Possibly the biggest, and certainly the most successful of the Prestel IPs (Information Providers). Micronet 800 was a partnership between East Midlands Allied Press and British Telecom.
Launched in 1983 targeting Tandy, Apple, Sinclair ZX81, Dragon and RML-380Z machines, their core market quickly became users of the Sinclair Spectrum, BBC Micro and Commodore 64 – Not surprising, as these were the most successful home computers of the 1980s. A PC package was later available, too, but because of the limitations of the graphics on early PCs, was not very successful. An add-on graphics ROM was developed for fitting to some specific graphics cards, but may never have been released. By the time PC compatible machines supporting high resolution graphics became cheap enough to become the dominant computer in the home, the days of Micronet and Prestel were almost over. There were, however, some sofware terminals that supported viewdata layouts and one of these was made available by Micronet.
Initially Micronet 800 was intended to be in a traditional magazine style, with news pages, editorial, reviews, software etc. Quickly, however, the ability for readers to easily interact and give feedback to the writers quickly moved the service into a much more interactive and user-driven direction.
Whilst undoubtedly successful, compared to other online services, they never got anywhere near their original target of 100,000 subscribers.
Micronet was instrumental in popularising online communications with the first generation of Home Computer users. One of their more successful promotions was giving away free modems with a years subscription – made possible by their buying the stock of the collapsed Prism Microproducts at knock down price.

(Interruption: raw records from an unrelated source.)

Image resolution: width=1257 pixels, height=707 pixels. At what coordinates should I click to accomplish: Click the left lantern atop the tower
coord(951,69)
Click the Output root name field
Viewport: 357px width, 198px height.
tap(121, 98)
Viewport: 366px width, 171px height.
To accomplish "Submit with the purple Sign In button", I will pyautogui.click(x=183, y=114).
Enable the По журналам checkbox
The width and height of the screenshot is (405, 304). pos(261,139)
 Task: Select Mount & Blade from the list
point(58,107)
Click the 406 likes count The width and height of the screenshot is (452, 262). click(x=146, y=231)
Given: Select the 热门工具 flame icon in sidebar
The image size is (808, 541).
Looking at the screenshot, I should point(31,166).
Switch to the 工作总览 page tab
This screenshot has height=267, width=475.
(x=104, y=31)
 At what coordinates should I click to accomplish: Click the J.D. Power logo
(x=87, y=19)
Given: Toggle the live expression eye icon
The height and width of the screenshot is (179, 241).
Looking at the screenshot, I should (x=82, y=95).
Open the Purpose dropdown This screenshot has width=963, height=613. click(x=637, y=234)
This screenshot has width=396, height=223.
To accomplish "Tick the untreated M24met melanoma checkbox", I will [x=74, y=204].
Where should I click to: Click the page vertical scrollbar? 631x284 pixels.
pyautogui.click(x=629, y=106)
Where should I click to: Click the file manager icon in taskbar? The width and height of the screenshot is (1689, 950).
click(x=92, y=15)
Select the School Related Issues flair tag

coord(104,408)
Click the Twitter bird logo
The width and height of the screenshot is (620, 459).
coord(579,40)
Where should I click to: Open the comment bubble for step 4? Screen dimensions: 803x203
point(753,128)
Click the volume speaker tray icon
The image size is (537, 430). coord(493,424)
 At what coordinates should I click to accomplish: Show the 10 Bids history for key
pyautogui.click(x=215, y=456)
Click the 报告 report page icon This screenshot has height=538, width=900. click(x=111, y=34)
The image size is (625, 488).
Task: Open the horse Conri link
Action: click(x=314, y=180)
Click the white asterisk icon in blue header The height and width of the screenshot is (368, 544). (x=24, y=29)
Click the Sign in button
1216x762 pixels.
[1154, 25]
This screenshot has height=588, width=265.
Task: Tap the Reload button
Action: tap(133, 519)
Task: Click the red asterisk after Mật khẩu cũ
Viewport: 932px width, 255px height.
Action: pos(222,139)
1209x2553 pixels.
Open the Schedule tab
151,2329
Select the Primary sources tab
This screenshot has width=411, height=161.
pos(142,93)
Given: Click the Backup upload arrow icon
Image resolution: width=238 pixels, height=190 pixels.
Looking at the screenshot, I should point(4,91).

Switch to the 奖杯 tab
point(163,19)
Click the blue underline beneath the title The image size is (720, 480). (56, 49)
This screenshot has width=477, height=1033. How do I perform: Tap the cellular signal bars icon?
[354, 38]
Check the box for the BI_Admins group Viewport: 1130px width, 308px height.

Together with Viewfax 258 and ClubSpot 810, they became part of the larger “Prestel Microcomputing” branding in mid 1984 whereby subscribers gained access to all three services.
Many special interest groups sprung up catering for different computers, activities, or even for rather undefined reasons! Where Micronet didn’t support a machine or subject directly, they would often set up and grant editing rights to a section for volunteers to run.
Some of the member benefits are described below.
Benefits and Features
Although Micronet 800 was sold as it’s own service, it operated as part of Prestel, so subscribers got access to all the general Prestel features and services, as well as access to all other information providers on the platform.
Micronet’s news service was quite literally up-to-the minute. When lead times on traditional magazines was measured in weeks, Micronet could have stories up within minutes of the news breaking.
With specialised news sections for the various microcomputers popular in the UK, many users made this their first port of call on accessing the service.
Downloadable software was a obvious feature, and featured heavily at launch. No longer did you have to spend hours typing in listings; you could click a button and have a program ready to run within moments!
Downloadable software was an obvious feature, and featured heavily at launch. No longer did you have to spend hours typing in listings; you could click a button and have a program ready to run within moments!
Many programs were submitted by, and bought from, the users themselves. There were some more general commercial releases available, but these were limited by the lack of copy protection available on the files once they were saved.
Gallery was a section where any user could rent their own page and publish what they wanted . Within reason.. one of the daily THD tasks was monitoring user submissions as they were uploaded in order to quickly remove any “problem” pages..
The editors of several Micronet specialised areas started out publishing through Gallery.